Top of EXERCISE MATERIAL

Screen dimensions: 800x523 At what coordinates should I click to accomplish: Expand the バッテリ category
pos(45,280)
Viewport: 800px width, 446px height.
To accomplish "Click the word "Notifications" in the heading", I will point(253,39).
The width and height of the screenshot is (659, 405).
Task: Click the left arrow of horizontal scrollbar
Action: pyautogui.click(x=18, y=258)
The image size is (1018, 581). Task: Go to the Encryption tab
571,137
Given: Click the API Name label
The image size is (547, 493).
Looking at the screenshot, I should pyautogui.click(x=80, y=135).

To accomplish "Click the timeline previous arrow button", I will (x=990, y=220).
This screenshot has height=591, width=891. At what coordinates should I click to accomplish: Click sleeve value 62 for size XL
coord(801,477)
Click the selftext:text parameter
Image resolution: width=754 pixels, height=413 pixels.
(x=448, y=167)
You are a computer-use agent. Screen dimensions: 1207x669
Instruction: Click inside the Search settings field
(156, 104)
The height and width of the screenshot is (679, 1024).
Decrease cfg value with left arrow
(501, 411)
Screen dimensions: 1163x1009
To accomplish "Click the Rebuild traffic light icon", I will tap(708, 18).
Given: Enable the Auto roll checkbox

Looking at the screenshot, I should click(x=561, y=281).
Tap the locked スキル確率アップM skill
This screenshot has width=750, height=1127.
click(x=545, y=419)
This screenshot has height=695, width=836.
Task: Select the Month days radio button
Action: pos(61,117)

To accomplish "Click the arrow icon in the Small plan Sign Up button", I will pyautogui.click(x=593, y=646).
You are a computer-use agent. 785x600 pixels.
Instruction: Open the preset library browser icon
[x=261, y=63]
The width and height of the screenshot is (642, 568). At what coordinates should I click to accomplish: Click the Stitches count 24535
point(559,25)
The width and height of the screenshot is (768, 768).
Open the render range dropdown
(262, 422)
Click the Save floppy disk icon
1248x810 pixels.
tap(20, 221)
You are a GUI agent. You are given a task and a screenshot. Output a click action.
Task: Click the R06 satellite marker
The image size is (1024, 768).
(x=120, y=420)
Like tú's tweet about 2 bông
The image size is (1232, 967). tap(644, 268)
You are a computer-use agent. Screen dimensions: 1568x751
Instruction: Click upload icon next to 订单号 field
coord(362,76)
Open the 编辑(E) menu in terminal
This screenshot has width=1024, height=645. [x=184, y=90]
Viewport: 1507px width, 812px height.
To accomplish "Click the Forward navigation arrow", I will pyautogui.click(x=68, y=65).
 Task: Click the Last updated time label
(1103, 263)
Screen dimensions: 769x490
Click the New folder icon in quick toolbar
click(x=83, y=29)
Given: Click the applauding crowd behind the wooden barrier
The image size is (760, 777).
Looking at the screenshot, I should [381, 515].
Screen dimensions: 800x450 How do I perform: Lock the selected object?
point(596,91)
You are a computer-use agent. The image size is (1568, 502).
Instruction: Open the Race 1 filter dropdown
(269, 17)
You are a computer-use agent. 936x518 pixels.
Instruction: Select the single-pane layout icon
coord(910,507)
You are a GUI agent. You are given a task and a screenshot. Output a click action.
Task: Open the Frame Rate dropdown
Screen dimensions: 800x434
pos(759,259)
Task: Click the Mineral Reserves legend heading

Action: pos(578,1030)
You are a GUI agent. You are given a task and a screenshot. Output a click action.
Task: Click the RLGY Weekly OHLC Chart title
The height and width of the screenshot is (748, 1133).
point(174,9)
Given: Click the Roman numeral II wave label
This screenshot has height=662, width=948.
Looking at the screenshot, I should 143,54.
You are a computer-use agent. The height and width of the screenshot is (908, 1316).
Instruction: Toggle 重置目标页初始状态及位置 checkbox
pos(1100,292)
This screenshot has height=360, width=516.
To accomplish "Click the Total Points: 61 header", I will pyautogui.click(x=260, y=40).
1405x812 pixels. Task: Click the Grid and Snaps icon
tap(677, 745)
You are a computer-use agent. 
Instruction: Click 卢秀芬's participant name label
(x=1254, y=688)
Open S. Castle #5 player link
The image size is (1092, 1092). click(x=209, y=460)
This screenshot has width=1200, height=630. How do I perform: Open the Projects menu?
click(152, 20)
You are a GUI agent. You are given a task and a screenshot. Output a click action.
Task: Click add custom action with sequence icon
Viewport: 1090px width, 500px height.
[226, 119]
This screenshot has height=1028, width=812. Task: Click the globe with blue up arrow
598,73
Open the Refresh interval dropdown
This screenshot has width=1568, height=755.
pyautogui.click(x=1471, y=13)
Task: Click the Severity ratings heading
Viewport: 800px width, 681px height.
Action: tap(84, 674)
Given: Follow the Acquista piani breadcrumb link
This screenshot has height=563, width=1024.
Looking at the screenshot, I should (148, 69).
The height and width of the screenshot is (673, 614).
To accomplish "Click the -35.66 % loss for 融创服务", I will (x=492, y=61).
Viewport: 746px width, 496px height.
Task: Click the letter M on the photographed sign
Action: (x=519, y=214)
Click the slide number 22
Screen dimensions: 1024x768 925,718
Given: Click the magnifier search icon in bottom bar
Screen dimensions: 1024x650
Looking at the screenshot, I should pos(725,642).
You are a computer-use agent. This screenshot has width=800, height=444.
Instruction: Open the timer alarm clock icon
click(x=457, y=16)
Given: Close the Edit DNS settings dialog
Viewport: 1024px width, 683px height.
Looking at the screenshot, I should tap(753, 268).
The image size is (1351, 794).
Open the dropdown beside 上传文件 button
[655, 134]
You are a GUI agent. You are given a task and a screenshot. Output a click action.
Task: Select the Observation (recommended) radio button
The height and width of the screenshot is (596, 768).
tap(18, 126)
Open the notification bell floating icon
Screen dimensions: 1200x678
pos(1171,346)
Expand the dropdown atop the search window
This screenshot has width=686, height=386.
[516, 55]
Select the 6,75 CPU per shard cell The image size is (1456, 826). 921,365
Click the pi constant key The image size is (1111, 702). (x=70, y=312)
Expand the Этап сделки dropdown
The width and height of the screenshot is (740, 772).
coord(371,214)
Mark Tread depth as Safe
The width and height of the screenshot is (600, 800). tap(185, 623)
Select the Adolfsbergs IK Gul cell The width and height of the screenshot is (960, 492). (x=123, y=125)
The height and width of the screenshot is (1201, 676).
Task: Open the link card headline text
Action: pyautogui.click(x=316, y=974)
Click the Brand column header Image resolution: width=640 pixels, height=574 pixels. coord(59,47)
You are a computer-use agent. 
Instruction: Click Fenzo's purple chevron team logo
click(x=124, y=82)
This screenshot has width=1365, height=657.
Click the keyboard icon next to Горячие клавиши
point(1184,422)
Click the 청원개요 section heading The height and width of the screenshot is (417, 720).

Bottom of EXERCISE MATERIAL

## YOUR INSTRUCTIONS
Reproduce each line from the data that has "header" in it.

## EXERCISE SOLUTION
To accomplish "Click the Total Points: 61 header", I will pyautogui.click(x=260, y=40).
Click the Brand column header Image resolution: width=640 pixels, height=574 pixels. coord(59,47)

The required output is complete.